▸ Do this
Gather every line in the records below that contains the string "label", and copy each such line in full.

▸ Data listing
#####
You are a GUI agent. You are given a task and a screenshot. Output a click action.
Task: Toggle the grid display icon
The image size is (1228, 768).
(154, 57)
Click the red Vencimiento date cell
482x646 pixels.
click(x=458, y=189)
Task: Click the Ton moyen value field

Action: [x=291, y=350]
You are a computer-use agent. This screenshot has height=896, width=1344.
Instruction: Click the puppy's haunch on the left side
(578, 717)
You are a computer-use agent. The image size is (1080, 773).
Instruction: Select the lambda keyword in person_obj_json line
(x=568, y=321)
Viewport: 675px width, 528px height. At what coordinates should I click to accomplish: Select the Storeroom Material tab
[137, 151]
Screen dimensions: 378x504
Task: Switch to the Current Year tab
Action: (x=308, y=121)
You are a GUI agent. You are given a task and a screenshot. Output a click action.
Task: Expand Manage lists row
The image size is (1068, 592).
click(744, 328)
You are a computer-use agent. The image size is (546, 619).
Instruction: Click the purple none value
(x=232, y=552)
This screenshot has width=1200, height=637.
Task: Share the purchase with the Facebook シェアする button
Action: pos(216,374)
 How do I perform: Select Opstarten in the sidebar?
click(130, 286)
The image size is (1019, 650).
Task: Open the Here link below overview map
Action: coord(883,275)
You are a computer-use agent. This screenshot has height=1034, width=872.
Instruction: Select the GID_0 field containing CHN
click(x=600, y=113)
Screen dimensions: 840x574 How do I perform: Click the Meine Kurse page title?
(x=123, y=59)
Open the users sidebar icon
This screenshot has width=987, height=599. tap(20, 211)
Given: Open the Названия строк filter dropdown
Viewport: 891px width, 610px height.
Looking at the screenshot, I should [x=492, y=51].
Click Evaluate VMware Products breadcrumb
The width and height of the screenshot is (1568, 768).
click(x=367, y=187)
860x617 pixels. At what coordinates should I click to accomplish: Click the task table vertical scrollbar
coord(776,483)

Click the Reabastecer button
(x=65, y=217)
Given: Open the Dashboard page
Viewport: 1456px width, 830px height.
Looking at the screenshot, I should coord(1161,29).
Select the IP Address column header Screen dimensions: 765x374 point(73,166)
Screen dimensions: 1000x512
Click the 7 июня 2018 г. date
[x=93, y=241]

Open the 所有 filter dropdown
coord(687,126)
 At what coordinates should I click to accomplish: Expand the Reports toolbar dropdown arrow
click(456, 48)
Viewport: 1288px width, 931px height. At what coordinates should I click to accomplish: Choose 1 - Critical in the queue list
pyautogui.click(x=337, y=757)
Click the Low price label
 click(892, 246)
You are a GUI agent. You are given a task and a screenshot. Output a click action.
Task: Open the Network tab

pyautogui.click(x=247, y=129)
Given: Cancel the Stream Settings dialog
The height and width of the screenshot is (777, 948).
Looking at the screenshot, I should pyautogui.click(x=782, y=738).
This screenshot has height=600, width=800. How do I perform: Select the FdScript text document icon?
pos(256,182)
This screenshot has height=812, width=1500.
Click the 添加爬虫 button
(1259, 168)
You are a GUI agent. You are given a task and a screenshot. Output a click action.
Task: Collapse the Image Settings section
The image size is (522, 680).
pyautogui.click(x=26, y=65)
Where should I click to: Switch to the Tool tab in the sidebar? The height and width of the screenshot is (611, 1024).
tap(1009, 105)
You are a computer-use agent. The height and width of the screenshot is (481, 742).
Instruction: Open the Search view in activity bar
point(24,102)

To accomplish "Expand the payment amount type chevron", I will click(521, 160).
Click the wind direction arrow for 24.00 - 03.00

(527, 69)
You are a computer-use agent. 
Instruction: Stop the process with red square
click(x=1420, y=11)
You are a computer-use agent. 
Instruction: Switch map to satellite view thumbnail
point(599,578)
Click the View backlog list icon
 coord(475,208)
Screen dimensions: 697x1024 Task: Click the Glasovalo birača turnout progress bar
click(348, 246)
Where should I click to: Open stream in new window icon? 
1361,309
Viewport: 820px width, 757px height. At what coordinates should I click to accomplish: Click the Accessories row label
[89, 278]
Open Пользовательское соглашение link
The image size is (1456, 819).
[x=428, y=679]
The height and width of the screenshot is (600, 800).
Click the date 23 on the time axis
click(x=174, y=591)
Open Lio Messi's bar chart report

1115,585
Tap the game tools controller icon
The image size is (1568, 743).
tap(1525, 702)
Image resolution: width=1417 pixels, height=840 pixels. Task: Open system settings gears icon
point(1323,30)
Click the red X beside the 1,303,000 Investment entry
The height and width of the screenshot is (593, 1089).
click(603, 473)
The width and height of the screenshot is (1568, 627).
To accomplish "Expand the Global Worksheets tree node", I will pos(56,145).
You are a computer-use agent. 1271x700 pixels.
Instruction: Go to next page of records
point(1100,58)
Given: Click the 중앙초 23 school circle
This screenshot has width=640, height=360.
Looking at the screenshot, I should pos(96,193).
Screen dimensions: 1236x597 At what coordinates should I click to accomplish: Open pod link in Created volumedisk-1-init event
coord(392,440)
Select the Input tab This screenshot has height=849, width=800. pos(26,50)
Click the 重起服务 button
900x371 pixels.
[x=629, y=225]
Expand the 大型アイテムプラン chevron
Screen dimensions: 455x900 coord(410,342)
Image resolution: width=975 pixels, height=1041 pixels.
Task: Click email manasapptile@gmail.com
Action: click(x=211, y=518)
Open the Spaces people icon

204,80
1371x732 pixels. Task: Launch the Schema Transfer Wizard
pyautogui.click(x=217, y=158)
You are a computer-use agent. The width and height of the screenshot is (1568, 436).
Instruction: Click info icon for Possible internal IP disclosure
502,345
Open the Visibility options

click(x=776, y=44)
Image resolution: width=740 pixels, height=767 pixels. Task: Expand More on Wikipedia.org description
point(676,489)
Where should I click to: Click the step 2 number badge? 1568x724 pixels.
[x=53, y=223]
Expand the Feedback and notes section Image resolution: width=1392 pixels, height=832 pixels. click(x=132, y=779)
#####
▸ Written answer
Click the Low price label
Viewport: 820px width, 757px height. At what coordinates should I click to accomplish: Click the Accessories row label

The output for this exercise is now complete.